_Complete the following_
A. Reproduce the stretch from "Thanks. That is" through "Could you elaborate?" in the mailing list message about escaped formatting of non-Unicode strings.
B. Render this sentence from the mailing list message about escaped formatting into French: "My understanding of the status quo is that the intent is for unassigned codepoints to be passed through unescaped."
C. Write a continuation of the mailing list message about escaped formatting of non-Unicode strings, picking up after its final sentence.

_Text section_

/---

C++ Logo

sg16

Advanced search

Re: QoI for escaped formatting of non-Unicode-encoding strings: deployment overhead versus ideal behaviour

From: Hubert Tong <hubert.reinterpretcast_at_[hidden]>
Date: Sun, 16 Jul 2023 11:10:07 -0400
On Sun, Jul 16, 2023 at 10:29 AM Victor Zverovich <
victor.zverovich_at_[hidden]> wrote:

> Failures and unsupported encodings can always be handled by falling back
> on overescaping.
>

Thanks. That is useful clarification in terms of expectations (I did
understand that, conformance-wise, that is allowed).


>
> > Additionally, I am not sure that the policy chosen for unassigned
> codepoints should be the same between Unicode and non-Unicode encodings.
>
> Could you elaborate?
>

My statement arose because I was thinking that Unicode can assign
codepoints in the future (and other encodings, not so much); however, I
failed to account for pre-existing extensions for various non-Unicode
encodings having differences in the assigned area of the codespace (and for
user-defined cases).

My understanding of the status quo is that the intent is for unassigned
codepoints to be passed through unescaped.


>
> Cheers,
> Victor
>
> On Wed, Jul 12, 2023 at 4:38 PM Hubert Tong via SG16 <
> sg16_at_[hidden]> wrote:
>
>> Hi SG 16:
>>
>> When escaping strings (an operation likely done at runtime), some
>> information about the literal encoding (a property of the compilation
>> environment) is needed.

\---

_Data_
/---

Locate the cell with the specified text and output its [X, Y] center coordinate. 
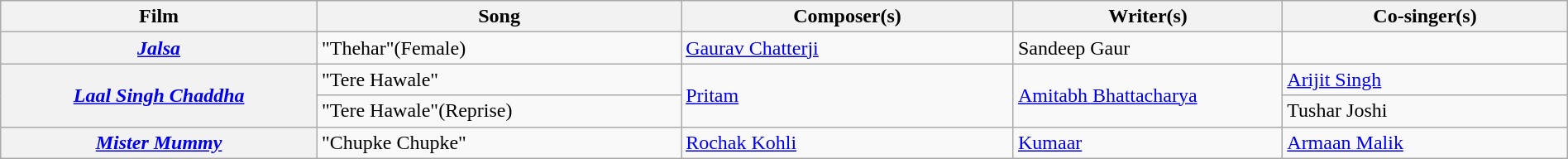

\---

_Results of the tasks_
A.
Thanks. That is useful clarification in terms of expectations (I did
understand that, conformance-wise, that is allowed).


>
> > Additionally, I am not sure that the policy chosen for unassigned
> codepoints should be the same between Unicode and non-Unicode encodings.
>
> Could you elaborate?

B. D'après ce que je comprends du statu quo, l'intention est que les points de code non attribués soient transmis sans échappement.

C.
>>
>> For "ideal behaviour", it seems to me that the ability to
>> hardcode/capture at compile time/deploy with the runtime is needed for the
>> following:
>> 1. Understanding of the encoding scheme (e.g., valid initial code units,
>> valid continuation code units, etc.)
>> 2. The set of characters considered separators or non-printable characters
>>
>> It seems to me that (1) is going to need some database of encodings
>> already.
>>
>> Additionally, I am not sure that the policy chosen for unassigned
>> codepoints should be the same between Unicode and non-Unicode encodings.
>>
>> Is my analysis reasonable? What are people's thoughts on POSIX locale,
>> ICU, or iconv dependencies from C++ standard libraries as the way to
>> support non-Unicode encodings? Since the specified formatting operation
>> "cannot fail", what is the story when the underlying runtime environment
>> lacks support for the literal encoding (violation of implementation-defined
>> limits due to invalid runtime environment setup)?
>>
>> The alternative (for non-Unicode encodings) seems to be "handle code
>> units that match the encoding of a member of the basic character set,
>> numeric escape everything else".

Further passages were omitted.